# Problem
Filter the entries, keeping every line with the string "screenshot".

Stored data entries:
>>
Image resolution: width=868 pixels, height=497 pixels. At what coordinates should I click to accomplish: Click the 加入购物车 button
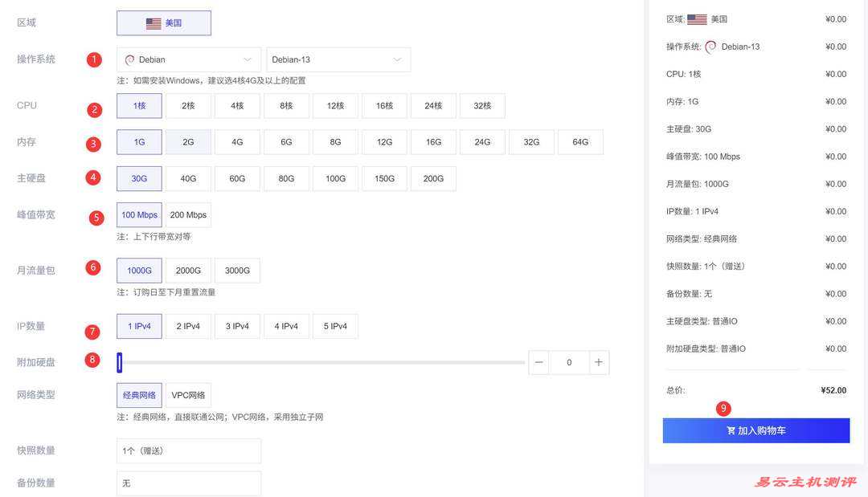tap(756, 430)
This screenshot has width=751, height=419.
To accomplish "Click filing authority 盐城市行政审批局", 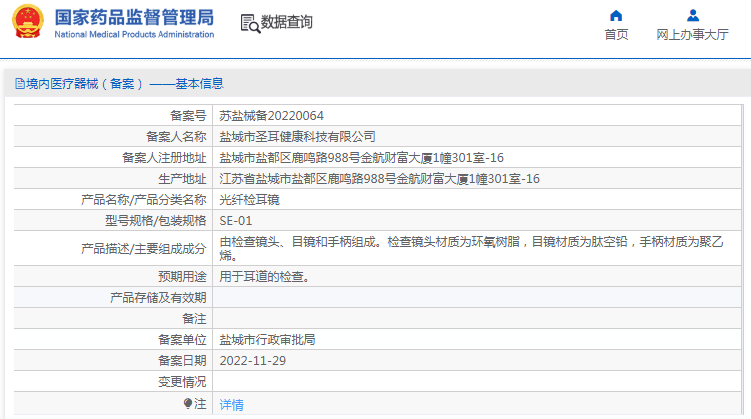I will 267,340.
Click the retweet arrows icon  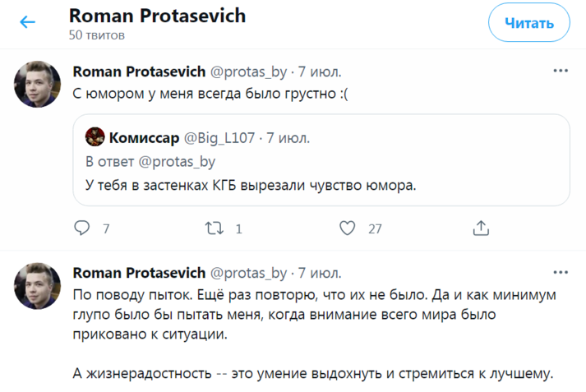[x=215, y=228]
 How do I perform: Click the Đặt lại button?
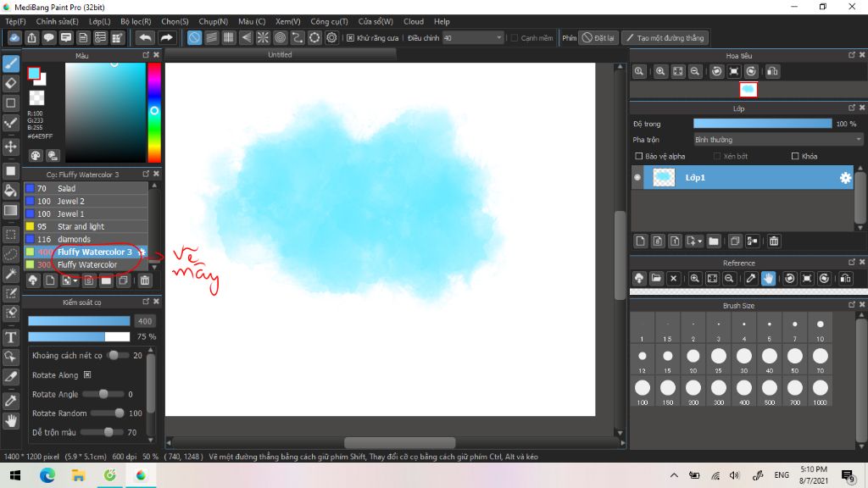click(x=598, y=38)
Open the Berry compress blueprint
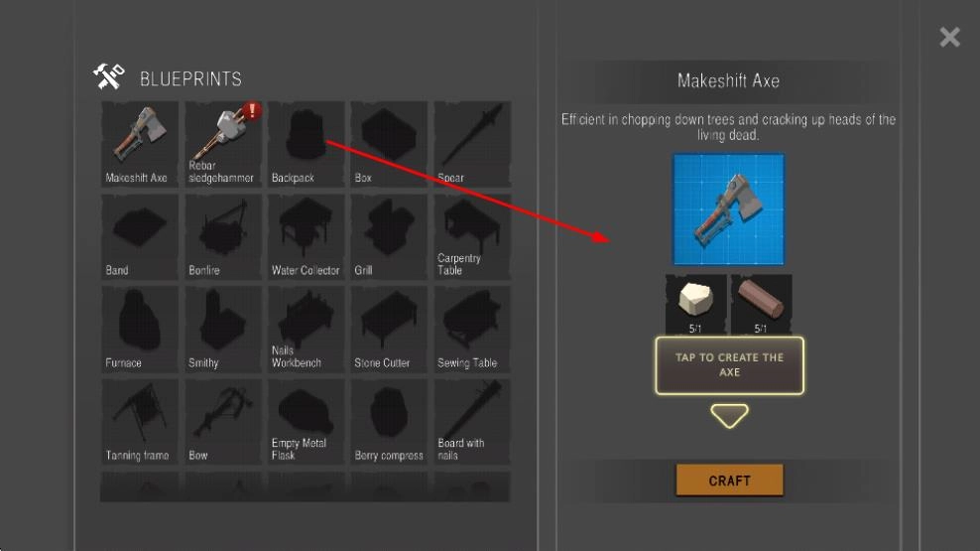The image size is (980, 551). click(x=390, y=422)
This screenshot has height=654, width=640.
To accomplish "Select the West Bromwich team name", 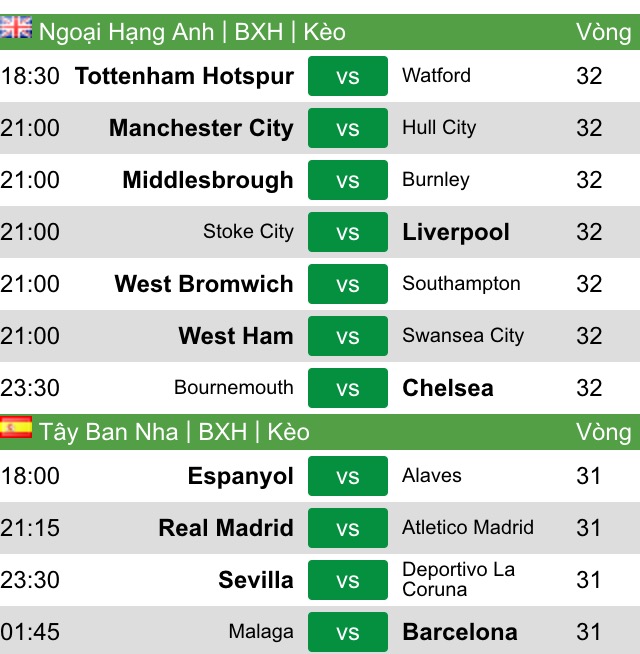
<<
# Output of the task
This screenshot has width=751, height=419.
This screenshot has height=654, width=640.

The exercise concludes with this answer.